Reproduce the data below verbatim, line for line, with nothing changed.

Data rows

^^^^

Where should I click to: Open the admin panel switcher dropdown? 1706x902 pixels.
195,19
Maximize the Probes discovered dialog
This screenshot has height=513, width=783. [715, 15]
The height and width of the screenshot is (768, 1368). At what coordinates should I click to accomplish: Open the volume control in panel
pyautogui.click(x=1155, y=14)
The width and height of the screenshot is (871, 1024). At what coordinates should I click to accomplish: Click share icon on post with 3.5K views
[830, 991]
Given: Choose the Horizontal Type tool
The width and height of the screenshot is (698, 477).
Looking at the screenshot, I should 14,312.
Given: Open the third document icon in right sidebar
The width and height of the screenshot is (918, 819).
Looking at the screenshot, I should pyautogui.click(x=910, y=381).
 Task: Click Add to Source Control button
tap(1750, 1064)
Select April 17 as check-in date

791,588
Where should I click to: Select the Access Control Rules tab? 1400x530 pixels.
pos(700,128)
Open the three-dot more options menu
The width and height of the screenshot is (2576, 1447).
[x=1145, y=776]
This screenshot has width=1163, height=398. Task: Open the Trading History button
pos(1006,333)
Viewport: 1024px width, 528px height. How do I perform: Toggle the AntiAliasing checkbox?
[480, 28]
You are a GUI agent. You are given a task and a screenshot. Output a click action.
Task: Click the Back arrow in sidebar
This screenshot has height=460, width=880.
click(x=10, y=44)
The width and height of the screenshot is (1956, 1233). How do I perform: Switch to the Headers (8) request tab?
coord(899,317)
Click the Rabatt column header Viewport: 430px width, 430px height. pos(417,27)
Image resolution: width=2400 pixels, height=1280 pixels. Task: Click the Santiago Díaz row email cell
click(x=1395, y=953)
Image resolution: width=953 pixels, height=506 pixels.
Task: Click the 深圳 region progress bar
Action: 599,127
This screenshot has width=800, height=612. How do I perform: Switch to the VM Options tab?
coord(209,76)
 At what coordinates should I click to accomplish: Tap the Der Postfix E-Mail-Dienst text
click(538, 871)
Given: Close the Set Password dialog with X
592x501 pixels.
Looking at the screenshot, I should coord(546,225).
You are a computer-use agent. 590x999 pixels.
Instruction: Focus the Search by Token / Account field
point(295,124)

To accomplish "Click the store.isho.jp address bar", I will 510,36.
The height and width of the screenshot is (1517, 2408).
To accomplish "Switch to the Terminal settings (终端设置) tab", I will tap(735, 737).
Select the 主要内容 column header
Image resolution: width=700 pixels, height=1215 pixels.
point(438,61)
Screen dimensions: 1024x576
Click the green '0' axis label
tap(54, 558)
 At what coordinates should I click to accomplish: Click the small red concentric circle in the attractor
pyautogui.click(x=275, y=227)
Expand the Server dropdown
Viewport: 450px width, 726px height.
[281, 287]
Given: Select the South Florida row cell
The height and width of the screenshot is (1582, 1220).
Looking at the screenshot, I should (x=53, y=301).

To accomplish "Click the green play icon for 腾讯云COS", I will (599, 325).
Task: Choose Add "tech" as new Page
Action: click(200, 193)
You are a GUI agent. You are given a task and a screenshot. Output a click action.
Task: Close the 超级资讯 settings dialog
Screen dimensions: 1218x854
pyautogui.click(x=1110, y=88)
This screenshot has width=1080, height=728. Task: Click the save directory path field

^^^^

The output
Where should I click to: Open the admin panel switcher dropdown? 1706x902 pixels.
195,19
Maximize the Probes discovered dialog
This screenshot has height=513, width=783. [715, 15]
The height and width of the screenshot is (768, 1368). At what coordinates should I click to accomplish: Open the volume control in panel
pyautogui.click(x=1155, y=14)
The width and height of the screenshot is (871, 1024). At what coordinates should I click to accomplish: Click share icon on post with 3.5K views
[830, 991]
Given: Choose the Horizontal Type tool
The width and height of the screenshot is (698, 477).
Looking at the screenshot, I should 14,312.
Given: Open the third document icon in right sidebar
The width and height of the screenshot is (918, 819).
Looking at the screenshot, I should pyautogui.click(x=910, y=381).
 Task: Click Add to Source Control button
tap(1750, 1064)
Select April 17 as check-in date

791,588
Where should I click to: Select the Access Control Rules tab? 1400x530 pixels.
pos(700,128)
Open the three-dot more options menu
The width and height of the screenshot is (2576, 1447).
[x=1145, y=776]
This screenshot has width=1163, height=398. Task: Open the Trading History button
pos(1006,333)
Viewport: 1024px width, 528px height. How do I perform: Toggle the AntiAliasing checkbox?
[480, 28]
You are a GUI agent. You are given a task and a screenshot. Output a click action.
Task: Click the Back arrow in sidebar
This screenshot has height=460, width=880.
click(x=10, y=44)
The width and height of the screenshot is (1956, 1233). How do I perform: Switch to the Headers (8) request tab?
coord(899,317)
Click the Rabatt column header Viewport: 430px width, 430px height. pos(417,27)
Image resolution: width=2400 pixels, height=1280 pixels. Task: Click the Santiago Díaz row email cell
click(x=1395, y=953)
Image resolution: width=953 pixels, height=506 pixels.
Task: Click the 深圳 region progress bar
Action: 599,127
This screenshot has width=800, height=612. How do I perform: Switch to the VM Options tab?
coord(209,76)
 At what coordinates should I click to accomplish: Tap the Der Postfix E-Mail-Dienst text
click(538, 871)
Given: Close the Set Password dialog with X
592x501 pixels.
Looking at the screenshot, I should coord(546,225).
You are a computer-use agent. 590x999 pixels.
Instruction: Focus the Search by Token / Account field
point(295,124)

To accomplish "Click the store.isho.jp address bar", I will 510,36.
The height and width of the screenshot is (1517, 2408).
To accomplish "Switch to the Terminal settings (终端设置) tab", I will tap(735, 737).
Select the 主要内容 column header
Image resolution: width=700 pixels, height=1215 pixels.
point(438,61)
Screen dimensions: 1024x576
Click the green '0' axis label
tap(54, 558)
 At what coordinates should I click to accomplish: Click the small red concentric circle in the attractor
pyautogui.click(x=275, y=227)
Expand the Server dropdown
Viewport: 450px width, 726px height.
[281, 287]
Given: Select the South Florida row cell
The height and width of the screenshot is (1582, 1220).
Looking at the screenshot, I should (x=53, y=301).

To accomplish "Click the green play icon for 腾讯云COS", I will (599, 325).
Task: Choose Add "tech" as new Page
Action: click(200, 193)
You are a GUI agent. You are given a task and a screenshot. Output a click action.
Task: Close the 超级资讯 settings dialog
Screen dimensions: 1218x854
pyautogui.click(x=1110, y=88)
This screenshot has width=1080, height=728. Task: Click the save directory path field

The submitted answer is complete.